# Provided records
..........
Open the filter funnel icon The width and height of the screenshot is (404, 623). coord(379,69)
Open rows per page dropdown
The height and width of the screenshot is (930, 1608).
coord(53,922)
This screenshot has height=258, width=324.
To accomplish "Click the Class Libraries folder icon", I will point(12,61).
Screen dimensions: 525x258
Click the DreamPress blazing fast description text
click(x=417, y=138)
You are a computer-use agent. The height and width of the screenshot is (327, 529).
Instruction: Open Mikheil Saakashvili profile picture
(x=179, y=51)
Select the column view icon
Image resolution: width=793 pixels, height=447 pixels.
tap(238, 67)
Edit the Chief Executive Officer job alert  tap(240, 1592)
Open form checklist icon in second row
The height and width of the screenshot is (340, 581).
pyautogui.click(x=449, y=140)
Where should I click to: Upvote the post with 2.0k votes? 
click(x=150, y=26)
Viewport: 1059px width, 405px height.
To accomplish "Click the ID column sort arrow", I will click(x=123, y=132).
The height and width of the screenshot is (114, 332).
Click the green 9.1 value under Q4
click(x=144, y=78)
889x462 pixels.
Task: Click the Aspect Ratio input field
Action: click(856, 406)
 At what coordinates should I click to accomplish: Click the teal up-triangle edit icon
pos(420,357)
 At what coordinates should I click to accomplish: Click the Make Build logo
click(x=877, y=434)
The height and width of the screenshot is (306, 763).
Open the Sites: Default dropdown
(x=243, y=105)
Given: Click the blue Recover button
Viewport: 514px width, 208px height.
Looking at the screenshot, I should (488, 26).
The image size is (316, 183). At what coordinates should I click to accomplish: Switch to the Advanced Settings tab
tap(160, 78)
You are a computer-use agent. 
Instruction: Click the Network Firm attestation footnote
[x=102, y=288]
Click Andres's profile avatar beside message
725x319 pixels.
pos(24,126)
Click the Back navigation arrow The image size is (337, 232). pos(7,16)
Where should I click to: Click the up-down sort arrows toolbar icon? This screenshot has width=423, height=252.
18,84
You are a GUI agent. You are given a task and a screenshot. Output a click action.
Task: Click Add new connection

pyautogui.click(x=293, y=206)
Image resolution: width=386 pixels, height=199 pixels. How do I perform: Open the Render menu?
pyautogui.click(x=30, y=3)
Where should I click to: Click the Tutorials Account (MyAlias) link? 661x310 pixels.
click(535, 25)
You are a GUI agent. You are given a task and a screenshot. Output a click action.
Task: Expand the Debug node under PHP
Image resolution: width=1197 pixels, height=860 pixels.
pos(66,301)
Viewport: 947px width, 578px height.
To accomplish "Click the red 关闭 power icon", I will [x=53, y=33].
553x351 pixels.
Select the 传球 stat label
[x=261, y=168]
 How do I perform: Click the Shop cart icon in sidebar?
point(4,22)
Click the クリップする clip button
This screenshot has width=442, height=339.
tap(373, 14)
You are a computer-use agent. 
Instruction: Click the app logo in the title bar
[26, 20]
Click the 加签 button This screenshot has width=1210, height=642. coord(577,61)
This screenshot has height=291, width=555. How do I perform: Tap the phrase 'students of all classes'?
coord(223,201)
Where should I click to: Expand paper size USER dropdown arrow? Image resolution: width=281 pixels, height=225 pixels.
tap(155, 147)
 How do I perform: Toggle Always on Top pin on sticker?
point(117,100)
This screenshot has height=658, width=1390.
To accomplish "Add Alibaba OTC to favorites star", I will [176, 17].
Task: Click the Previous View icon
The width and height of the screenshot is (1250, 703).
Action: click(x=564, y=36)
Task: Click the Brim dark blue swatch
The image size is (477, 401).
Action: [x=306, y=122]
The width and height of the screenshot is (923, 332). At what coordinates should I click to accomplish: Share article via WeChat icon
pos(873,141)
..........
# Exercise objective
Rewrite the lines from the one containing "Where should I click to: Upvote" through the one containing "(x=243, y=105)", inclusive, changing "dropdown" to "drop-down menu" and leaving everything else the same.

# Reply
Where should I click to: Upvote the post with 2.0k votes? 
click(x=150, y=26)
Viewport: 1059px width, 405px height.
To accomplish "Click the ID column sort arrow", I will click(x=123, y=132).
The height and width of the screenshot is (114, 332).
Click the green 9.1 value under Q4
click(x=144, y=78)
889x462 pixels.
Task: Click the Aspect Ratio input field
Action: click(856, 406)
 At what coordinates should I click to accomplish: Click the teal up-triangle edit icon
pos(420,357)
 At what coordinates should I click to accomplish: Click the Make Build logo
click(x=877, y=434)
The height and width of the screenshot is (306, 763).
Open the Sites: Default drop-down menu
(x=243, y=105)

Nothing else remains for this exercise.